TASK DETAILS:
Show every line from the entries that follow which holds the word "media".

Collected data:
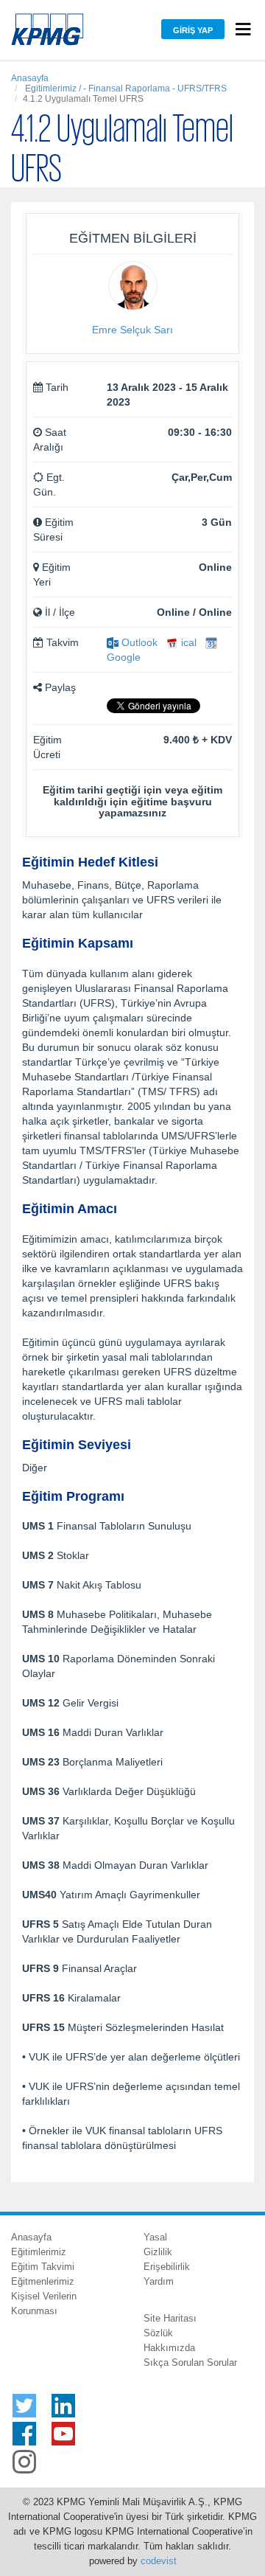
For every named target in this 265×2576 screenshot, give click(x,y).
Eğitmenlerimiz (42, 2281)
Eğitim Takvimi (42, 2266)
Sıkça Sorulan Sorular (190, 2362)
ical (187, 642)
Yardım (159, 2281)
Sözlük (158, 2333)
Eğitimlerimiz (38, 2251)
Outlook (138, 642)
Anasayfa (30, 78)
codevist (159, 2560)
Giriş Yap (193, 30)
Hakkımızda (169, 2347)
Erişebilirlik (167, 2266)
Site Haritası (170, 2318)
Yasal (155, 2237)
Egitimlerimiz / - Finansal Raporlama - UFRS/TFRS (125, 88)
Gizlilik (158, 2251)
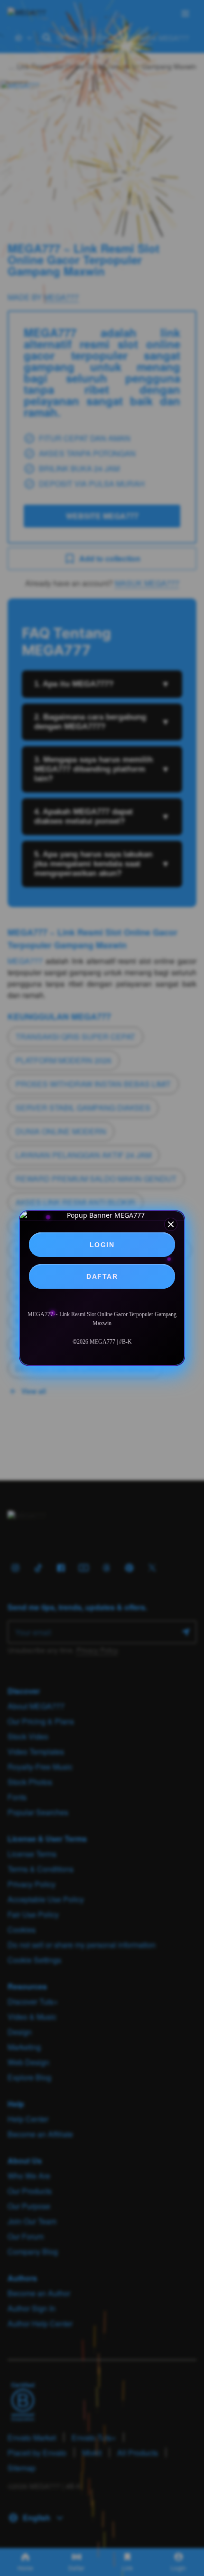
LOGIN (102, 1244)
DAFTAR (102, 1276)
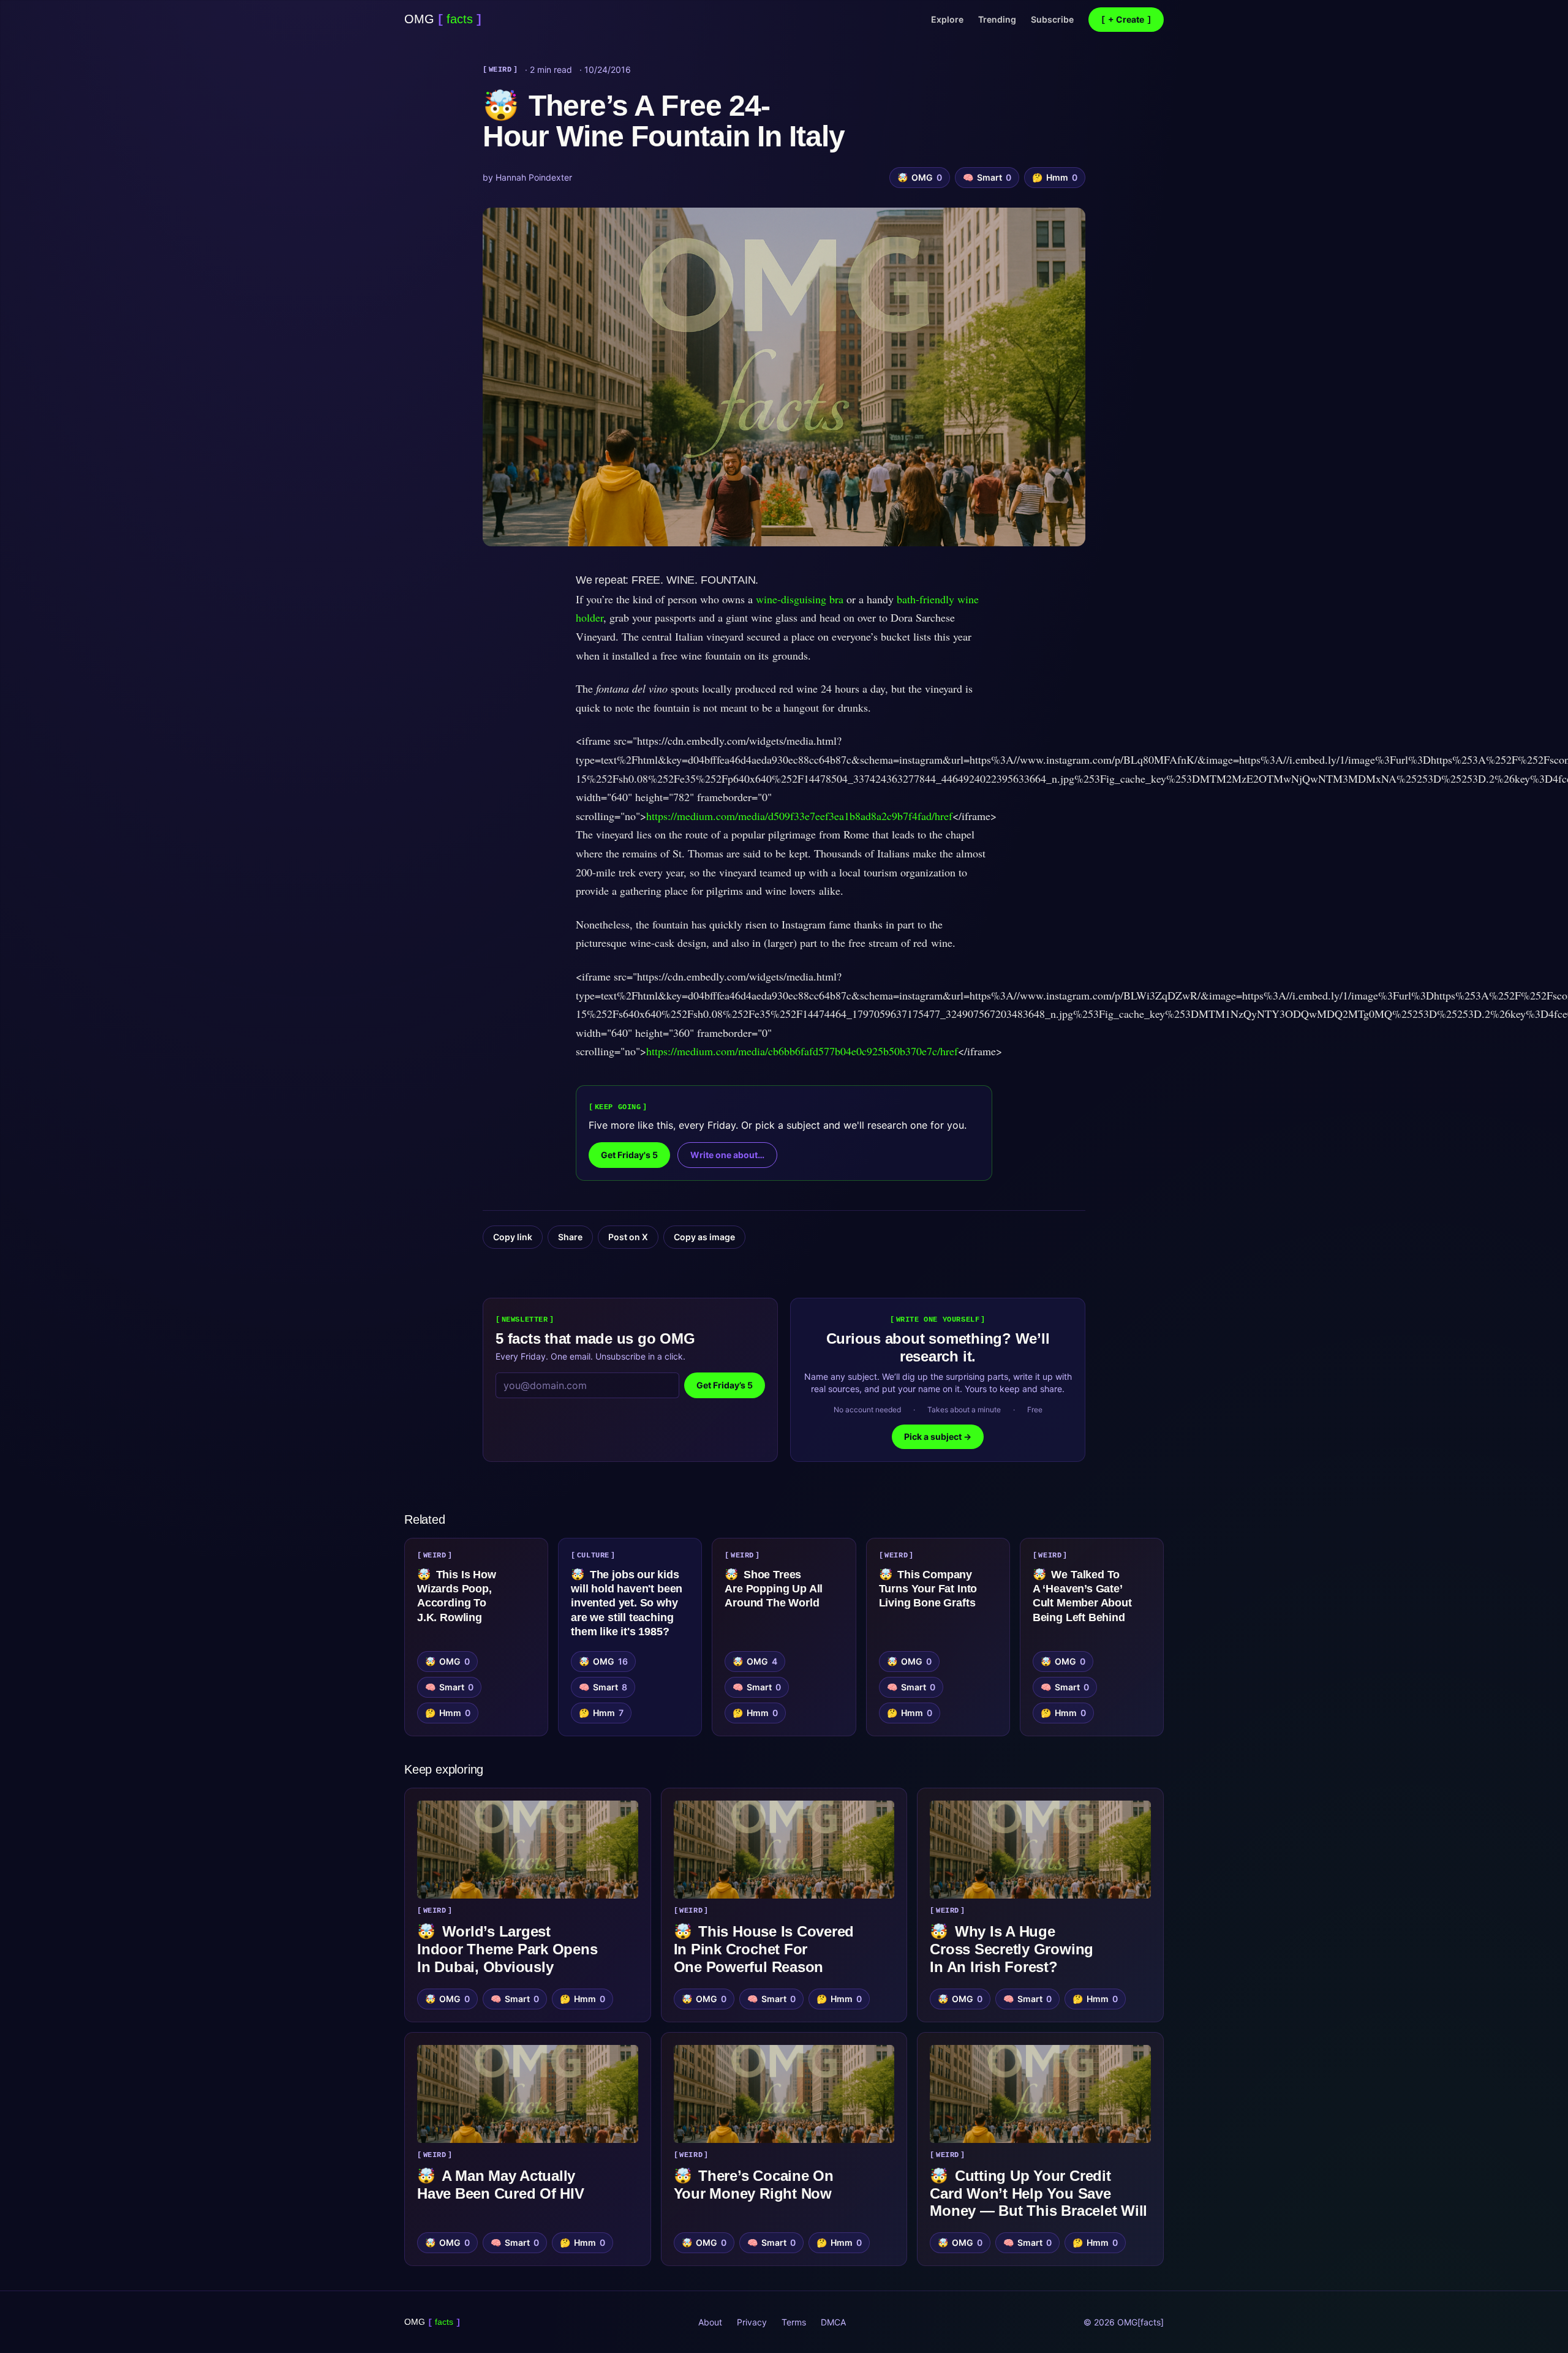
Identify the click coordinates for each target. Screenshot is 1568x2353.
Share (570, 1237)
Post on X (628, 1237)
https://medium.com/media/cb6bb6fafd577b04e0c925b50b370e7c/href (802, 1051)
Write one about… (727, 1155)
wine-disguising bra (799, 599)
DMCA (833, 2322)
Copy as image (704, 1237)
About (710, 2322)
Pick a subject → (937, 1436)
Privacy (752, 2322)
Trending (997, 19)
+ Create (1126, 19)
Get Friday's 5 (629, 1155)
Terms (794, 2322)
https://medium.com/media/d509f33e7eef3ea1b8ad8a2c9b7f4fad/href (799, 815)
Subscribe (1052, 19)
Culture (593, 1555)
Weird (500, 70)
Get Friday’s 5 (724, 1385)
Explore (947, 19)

RESPONSE BELOW:
https://medium.com/media/cb6bb6fafd577b04e0c925b50b370e7c/href (802, 1051)
https://medium.com/media/d509f33e7eef3ea1b8ad8a2c9b7f4fad/href (799, 815)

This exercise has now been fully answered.